## Data extracts
┄┄┄┄┄┄┄┄┄┄┄┄┄┄┄┄┄┄┄┄
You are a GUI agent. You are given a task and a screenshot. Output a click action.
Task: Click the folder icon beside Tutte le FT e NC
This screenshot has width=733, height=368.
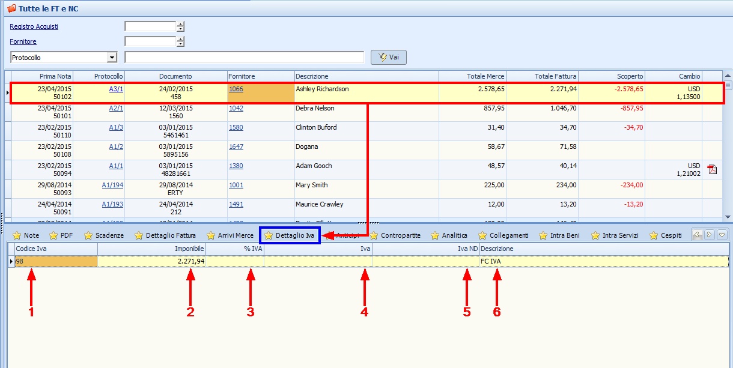click(11, 9)
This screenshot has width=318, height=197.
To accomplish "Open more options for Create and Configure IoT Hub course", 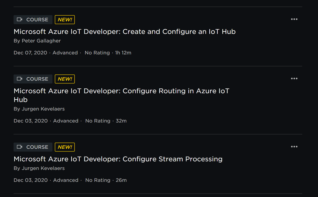I will (294, 19).
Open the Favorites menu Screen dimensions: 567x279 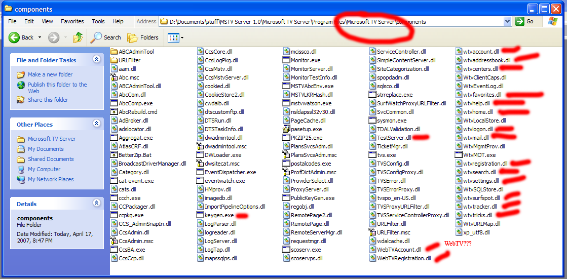[x=72, y=22]
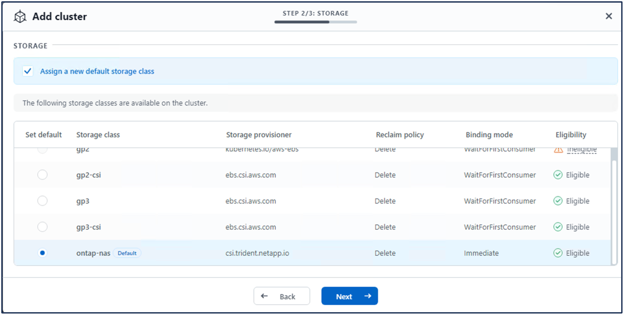Click ontap-nas Eligible checkmark icon
Viewport: 625px width, 316px height.
(x=558, y=253)
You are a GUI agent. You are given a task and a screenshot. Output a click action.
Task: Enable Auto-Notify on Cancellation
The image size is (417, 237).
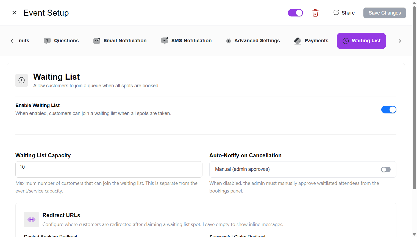386,169
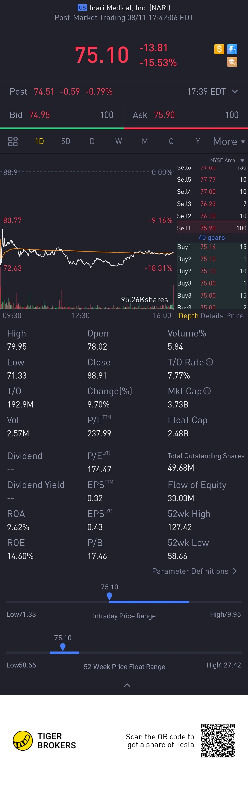
Task: Tap the QR code image
Action: (218, 741)
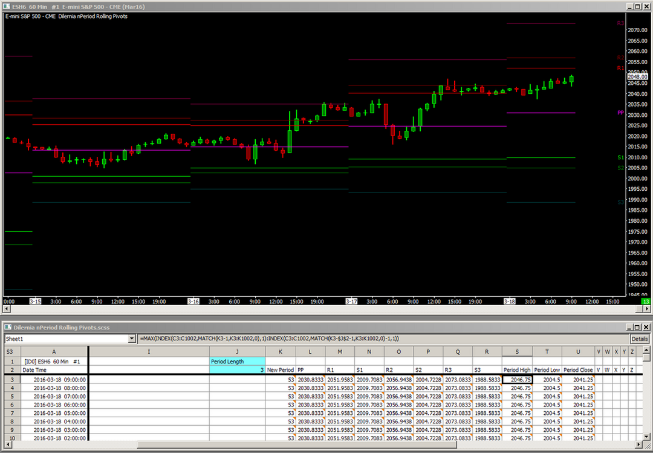Viewport: 653px width, 453px height.
Task: Click the Period High value in row 3
Action: click(517, 379)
┄┄┄┄┄┄┄┄┄┄┄┄┄┄┄┄┄┄┄┄
Could you restate exactly the lines from the line containing "Task: Enable Auto-Notify on Cancellation" through the end of the listing, both ends included and nothing else, leaving the images out?

Task: Enable Auto-Notify on Cancellation
The image size is (417, 237).
386,169
Task: Tap the QR code image
Action: (218, 741)
Viewport: 653px width, 453px height.
Task: Click the Period High value in row 3
Action: click(517, 379)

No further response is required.